►

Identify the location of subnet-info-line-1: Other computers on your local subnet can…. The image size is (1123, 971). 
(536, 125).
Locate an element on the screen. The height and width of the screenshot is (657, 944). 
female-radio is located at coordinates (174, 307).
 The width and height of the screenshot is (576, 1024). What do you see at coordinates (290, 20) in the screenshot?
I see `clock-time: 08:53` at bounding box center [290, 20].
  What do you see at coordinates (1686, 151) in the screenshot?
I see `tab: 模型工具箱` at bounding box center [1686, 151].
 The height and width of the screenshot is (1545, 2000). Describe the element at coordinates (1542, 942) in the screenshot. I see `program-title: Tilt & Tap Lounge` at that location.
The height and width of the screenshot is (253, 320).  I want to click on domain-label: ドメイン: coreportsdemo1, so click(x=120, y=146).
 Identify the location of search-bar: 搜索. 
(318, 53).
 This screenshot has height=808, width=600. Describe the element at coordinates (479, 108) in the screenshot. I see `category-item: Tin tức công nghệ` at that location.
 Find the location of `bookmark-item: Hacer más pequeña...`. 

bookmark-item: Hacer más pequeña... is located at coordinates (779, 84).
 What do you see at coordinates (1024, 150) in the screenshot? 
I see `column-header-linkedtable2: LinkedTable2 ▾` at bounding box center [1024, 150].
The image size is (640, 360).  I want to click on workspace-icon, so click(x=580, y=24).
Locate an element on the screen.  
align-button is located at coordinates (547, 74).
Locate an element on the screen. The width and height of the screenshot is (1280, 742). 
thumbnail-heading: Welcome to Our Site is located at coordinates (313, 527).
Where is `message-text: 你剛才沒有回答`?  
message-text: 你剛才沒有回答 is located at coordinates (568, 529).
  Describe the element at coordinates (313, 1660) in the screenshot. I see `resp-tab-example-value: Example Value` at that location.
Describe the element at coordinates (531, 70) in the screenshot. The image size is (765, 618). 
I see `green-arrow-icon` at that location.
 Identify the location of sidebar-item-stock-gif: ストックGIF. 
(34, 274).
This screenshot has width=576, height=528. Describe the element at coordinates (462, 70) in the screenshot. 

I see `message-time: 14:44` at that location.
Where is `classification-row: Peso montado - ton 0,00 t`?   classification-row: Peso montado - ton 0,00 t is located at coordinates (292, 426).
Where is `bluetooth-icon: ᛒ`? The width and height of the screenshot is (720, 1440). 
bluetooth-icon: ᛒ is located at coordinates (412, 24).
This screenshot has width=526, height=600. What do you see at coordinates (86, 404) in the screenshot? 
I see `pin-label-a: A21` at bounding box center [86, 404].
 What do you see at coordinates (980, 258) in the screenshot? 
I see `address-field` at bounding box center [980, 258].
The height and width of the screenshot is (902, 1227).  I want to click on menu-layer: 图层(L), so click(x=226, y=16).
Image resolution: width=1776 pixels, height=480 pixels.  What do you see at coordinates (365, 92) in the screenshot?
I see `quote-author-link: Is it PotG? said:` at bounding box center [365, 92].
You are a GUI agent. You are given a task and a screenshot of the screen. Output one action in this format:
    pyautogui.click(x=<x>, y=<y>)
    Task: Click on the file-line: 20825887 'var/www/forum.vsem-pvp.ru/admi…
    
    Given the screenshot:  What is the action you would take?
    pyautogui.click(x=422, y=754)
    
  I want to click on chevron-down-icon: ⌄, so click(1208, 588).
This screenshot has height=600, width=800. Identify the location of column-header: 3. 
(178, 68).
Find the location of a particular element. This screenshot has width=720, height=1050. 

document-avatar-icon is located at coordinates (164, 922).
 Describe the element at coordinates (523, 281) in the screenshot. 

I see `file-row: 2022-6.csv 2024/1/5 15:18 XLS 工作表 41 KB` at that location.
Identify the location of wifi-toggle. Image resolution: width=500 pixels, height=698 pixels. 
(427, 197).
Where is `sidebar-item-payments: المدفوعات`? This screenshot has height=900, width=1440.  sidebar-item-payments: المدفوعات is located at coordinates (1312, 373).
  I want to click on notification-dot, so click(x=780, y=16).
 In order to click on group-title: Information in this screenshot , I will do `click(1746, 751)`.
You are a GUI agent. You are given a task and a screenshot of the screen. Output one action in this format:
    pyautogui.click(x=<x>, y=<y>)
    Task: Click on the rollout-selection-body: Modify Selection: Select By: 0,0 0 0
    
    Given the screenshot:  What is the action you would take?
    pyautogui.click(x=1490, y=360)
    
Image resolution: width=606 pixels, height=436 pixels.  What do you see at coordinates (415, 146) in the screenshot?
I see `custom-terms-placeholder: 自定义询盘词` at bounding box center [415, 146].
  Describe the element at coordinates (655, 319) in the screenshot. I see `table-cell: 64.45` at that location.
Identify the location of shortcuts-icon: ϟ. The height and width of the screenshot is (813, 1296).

◄

Directions:
Render the records above as a numbered list, one line per item, with blank lines left out.

Solution for this problem:
1. Identify the location of subnet-info-line-1: Other computers on your local subnet can…. The image size is (1123, 971). 
2. (536, 125).
3. Locate an element on the screen. The height and width of the screenshot is (657, 944). 
4. female-radio is located at coordinates (174, 307).
5.  The width and height of the screenshot is (576, 1024). What do you see at coordinates (290, 20) in the screenshot?
6. I see `clock-time: 08:53` at bounding box center [290, 20].
7.   What do you see at coordinates (1686, 151) in the screenshot?
8. I see `tab: 模型工具箱` at bounding box center [1686, 151].
9.  The height and width of the screenshot is (1545, 2000). Describe the element at coordinates (1542, 942) in the screenshot. I see `program-title: Tilt & Tap Lounge` at that location.
10. The height and width of the screenshot is (253, 320).  I want to click on domain-label: ドメイン: coreportsdemo1, so click(x=120, y=146).
11.  Identify the location of search-bar: 搜索. 
12. (318, 53).
13.  This screenshot has height=808, width=600. Describe the element at coordinates (479, 108) in the screenshot. I see `category-item: Tin tức công nghệ` at that location.
14.  Find the location of `bookmark-item: Hacer más pequeña...`. 
15. bookmark-item: Hacer más pequeña... is located at coordinates (779, 84).
16.  What do you see at coordinates (1024, 150) in the screenshot? 
17. I see `column-header-linkedtable2: LinkedTable2 ▾` at bounding box center [1024, 150].
18. The image size is (640, 360).  I want to click on workspace-icon, so click(x=580, y=24).
19. Locate an element on the screen.  
20. align-button is located at coordinates (547, 74).
21. Locate an element on the screen. The width and height of the screenshot is (1280, 742). 
22. thumbnail-heading: Welcome to Our Site is located at coordinates (313, 527).
23. Where is `message-text: 你剛才沒有回答`?  
24. message-text: 你剛才沒有回答 is located at coordinates (568, 529).
25.   Describe the element at coordinates (313, 1660) in the screenshot. I see `resp-tab-example-value: Example Value` at that location.
26. Describe the element at coordinates (531, 70) in the screenshot. The image size is (765, 618). 
27. I see `green-arrow-icon` at that location.
28.  Identify the location of sidebar-item-stock-gif: ストックGIF. 
29. (34, 274).
30. This screenshot has width=576, height=528. Describe the element at coordinates (462, 70) in the screenshot. 
31. I see `message-time: 14:44` at that location.
32. Where is `classification-row: Peso montado - ton 0,00 t`?   classification-row: Peso montado - ton 0,00 t is located at coordinates (292, 426).
33. Where is `bluetooth-icon: ᛒ`? The width and height of the screenshot is (720, 1440). 
34. bluetooth-icon: ᛒ is located at coordinates (412, 24).
35. This screenshot has width=526, height=600. What do you see at coordinates (86, 404) in the screenshot? 
36. I see `pin-label-a: A21` at bounding box center [86, 404].
37.  What do you see at coordinates (980, 258) in the screenshot? 
38. I see `address-field` at bounding box center [980, 258].
39. The height and width of the screenshot is (902, 1227).  I want to click on menu-layer: 图层(L), so click(x=226, y=16).
40. Image resolution: width=1776 pixels, height=480 pixels.  What do you see at coordinates (365, 92) in the screenshot?
41. I see `quote-author-link: Is it PotG? said:` at bounding box center [365, 92].
42. You are a GUI agent. You are given a task and a screenshot of the screen. Output one action in this format:
43.     pyautogui.click(x=<x>, y=<y>)
44.     Task: Click on the file-line: 20825887 'var/www/forum.vsem-pvp.ru/admi…
45.     Given the screenshot:  What is the action you would take?
46.     pyautogui.click(x=422, y=754)
47.   I want to click on chevron-down-icon: ⌄, so click(1208, 588).
48. This screenshot has height=600, width=800. Identify the location of column-header: 3. 
49. (178, 68).
50. Find the location of a particular element. This screenshot has width=720, height=1050. 
51. document-avatar-icon is located at coordinates (164, 922).
52.  Describe the element at coordinates (523, 281) in the screenshot. 
53. I see `file-row: 2022-6.csv 2024/1/5 15:18 XLS 工作表 41 KB` at that location.
54. Identify the location of wifi-toggle. Image resolution: width=500 pixels, height=698 pixels. 
55. (427, 197).
56. Where is `sidebar-item-payments: المدفوعات`? This screenshot has height=900, width=1440.  sidebar-item-payments: المدفوعات is located at coordinates (1312, 373).
57.   I want to click on notification-dot, so click(x=780, y=16).
58.  In order to click on group-title: Information in this screenshot , I will do `click(1746, 751)`.
59. You are a GUI agent. You are given a task and a screenshot of the screen. Output one action in this format:
60.     pyautogui.click(x=<x>, y=<y>)
61.     Task: Click on the rollout-selection-body: Modify Selection: Select By: 0,0 0 0
62.     Given the screenshot:  What is the action you would take?
63.     pyautogui.click(x=1490, y=360)
64. Image resolution: width=606 pixels, height=436 pixels.  What do you see at coordinates (415, 146) in the screenshot?
65. I see `custom-terms-placeholder: 自定义询盘词` at bounding box center [415, 146].
66.   Describe the element at coordinates (655, 319) in the screenshot. I see `table-cell: 64.45` at that location.
67. Identify the location of shortcuts-icon: ϟ. The height and width of the screenshot is (813, 1296).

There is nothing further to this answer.